Efficient Characteristic Set Algorithms for Equation Solving in Finite Fields and Applications in Cryptanalysis

TL;DR

This paper introduces efficient characteristic set algorithms for solving polynomial equations over finite fields, with applications in cryptanalysis, including new formulas, improved algorithms, and practical implementations for Boolean polynomials.

Contribution

It presents novel algorithms for zero decomposition and characteristic sets in finite fields, including a multiplication-free method for Boolean polynomials, with proven efficiency and explicit solution formulas.

Findings

Algorithms are efficient for certain Boolean equations.

Explicit formulas for solution counts are provided.

Implementation results demonstrate practical effectiveness.

Abstract

Efficient characteristic set methods for computing solutions of polynomial equation systems in a finite field are proposed.

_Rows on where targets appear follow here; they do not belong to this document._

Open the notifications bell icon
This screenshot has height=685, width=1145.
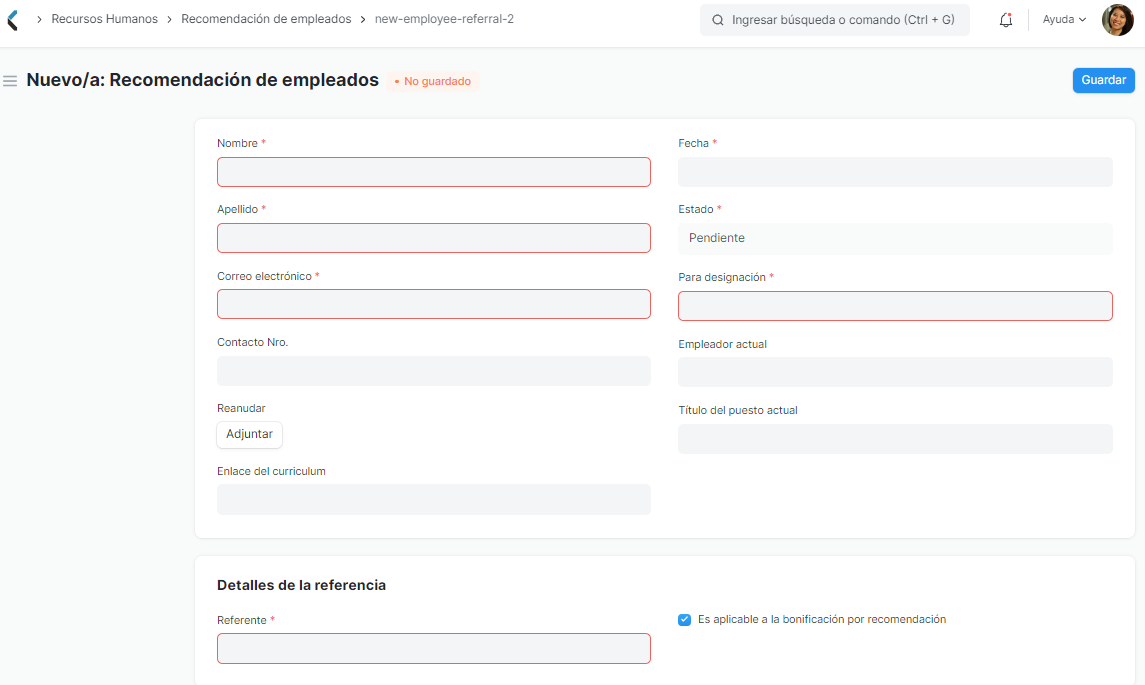point(1005,19)
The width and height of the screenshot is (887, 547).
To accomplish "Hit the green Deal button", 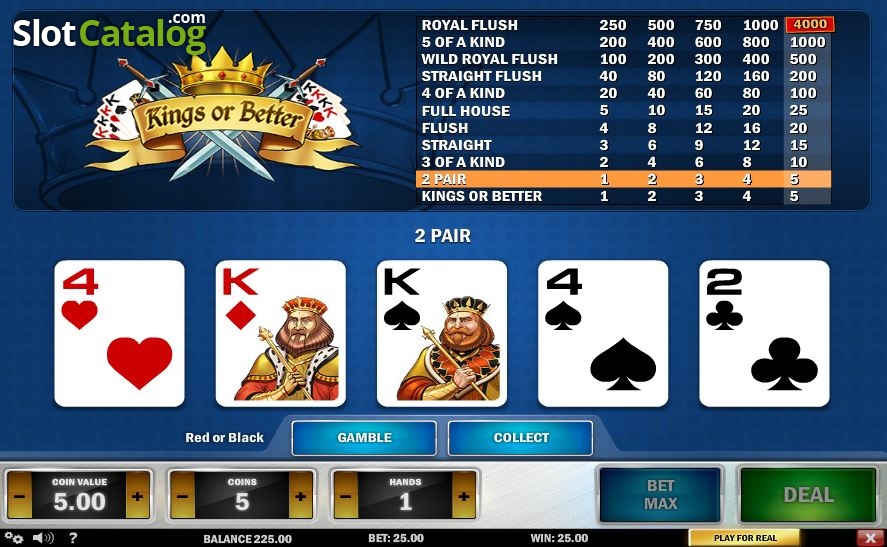I will (x=808, y=494).
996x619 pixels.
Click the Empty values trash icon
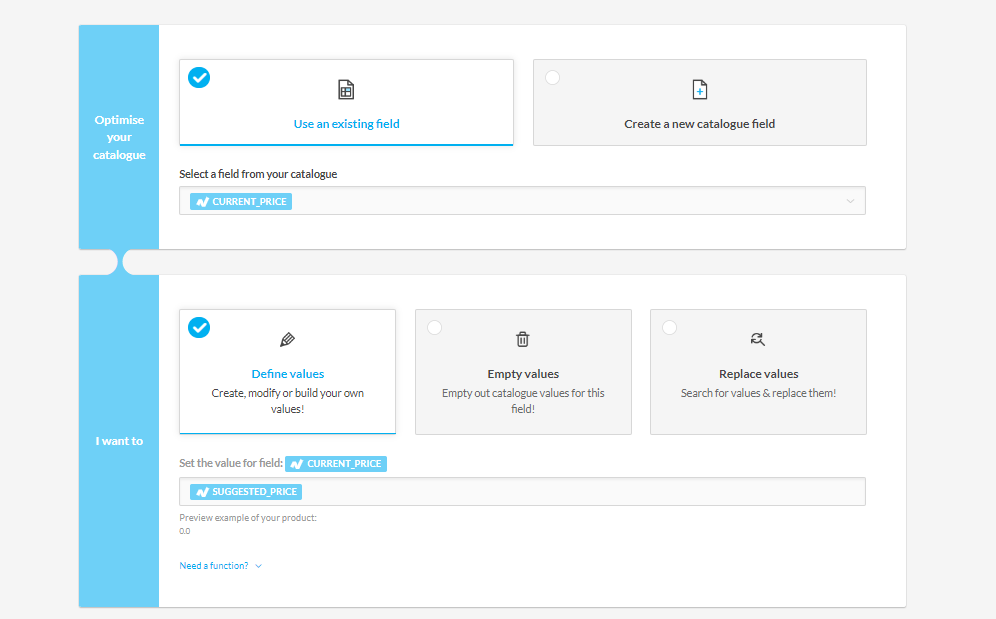pyautogui.click(x=523, y=340)
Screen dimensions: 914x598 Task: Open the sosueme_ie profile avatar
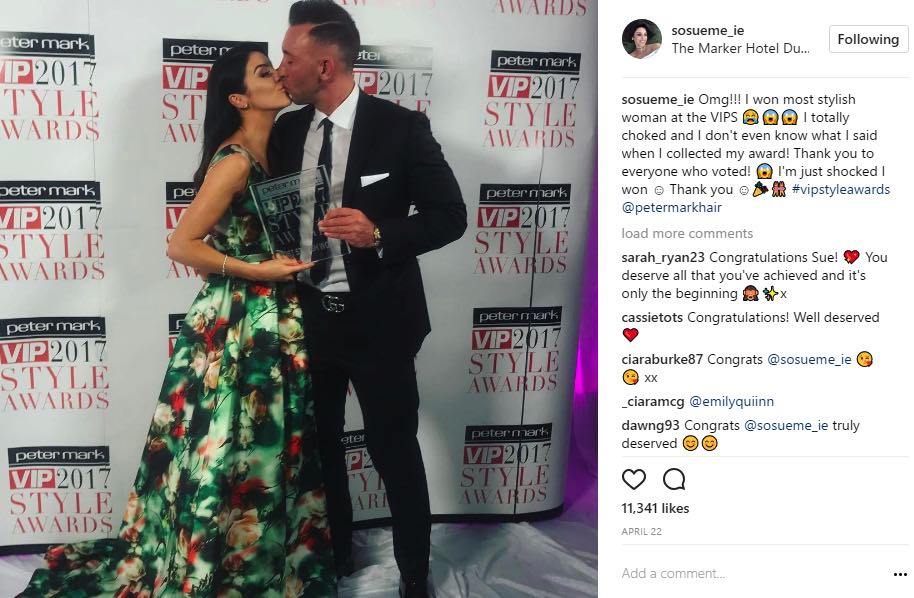click(642, 39)
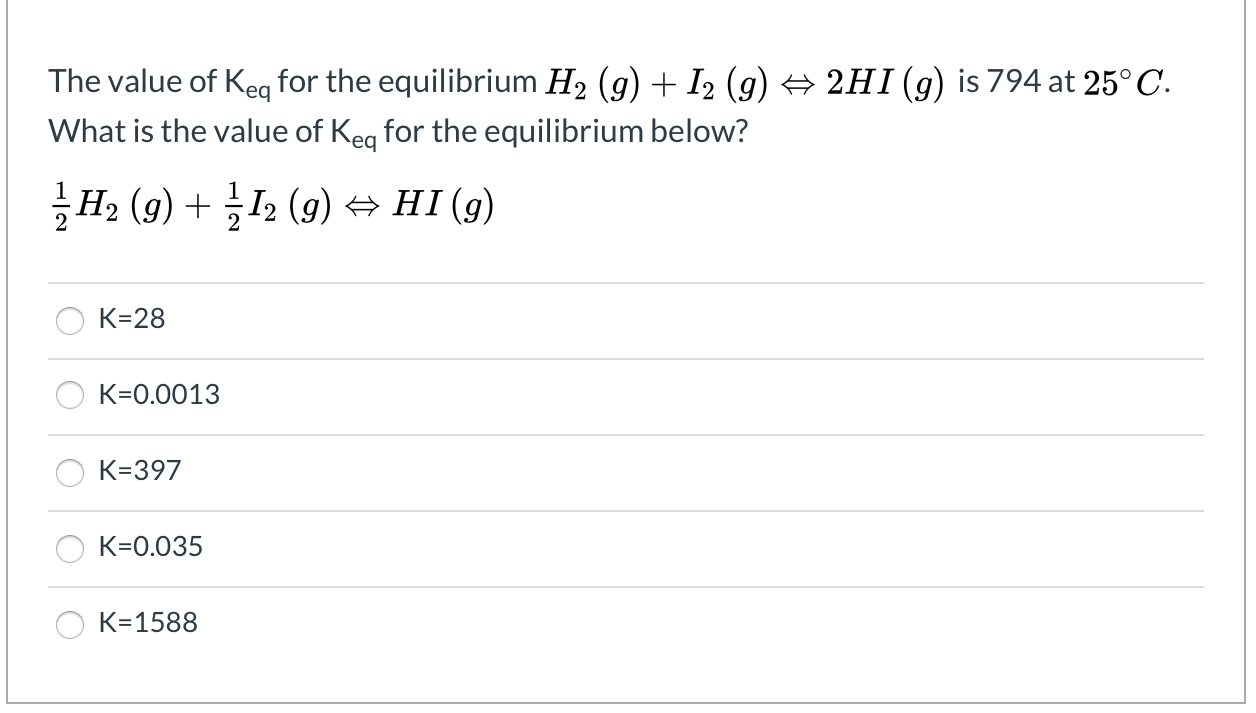Select the radio button for K=0.035
The width and height of the screenshot is (1256, 713).
point(70,548)
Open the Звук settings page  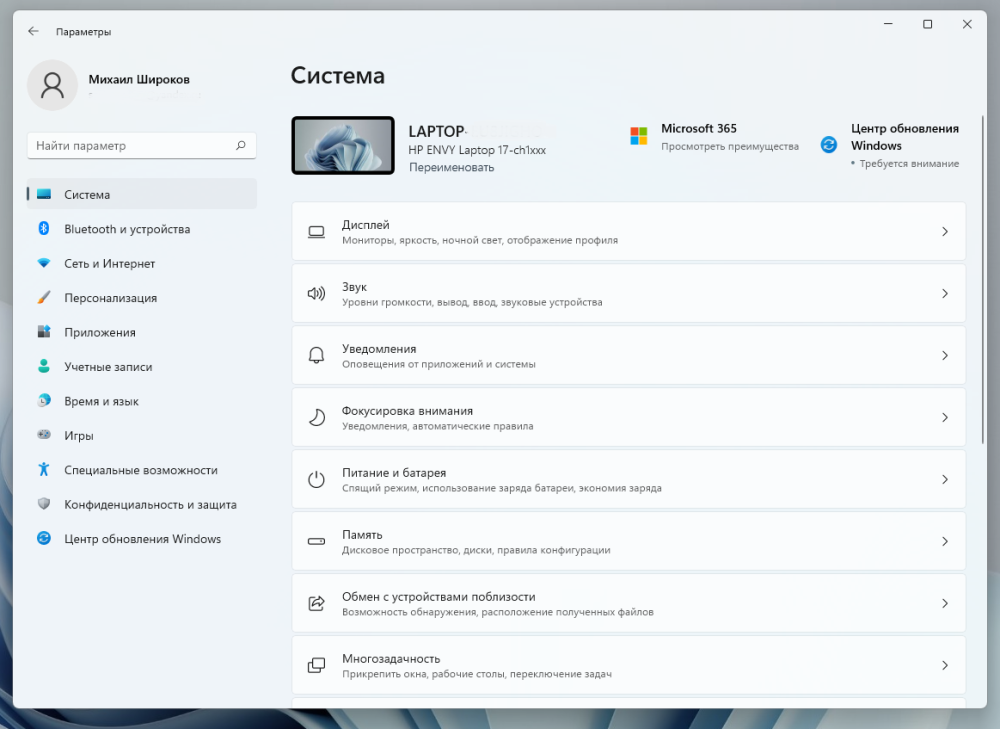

The concept of proper triangular sets is introduced and an explicit formula for the number of solutions of a proper and monic (or regular) triangular set is given. An improved zero decomposition algorithm which can be used to reduce the zero set of an equation system in general form to the union of zero sets of monic proper triangular sets is proposed. As a consequence, we can give an explicit formula for the number of solutions of an equation system. Bitsize complexity for the algorithm is given in the case of Boolean polynomials. We also give a multiplication free characteristic set method for Boolean polynomials, where the sizes of the polynomials are effectively controlled. The algorithms are implemented in the case of Boolean polynomials and extensive experiments show that they are quite efficient for solving certain classes of Boolean equations.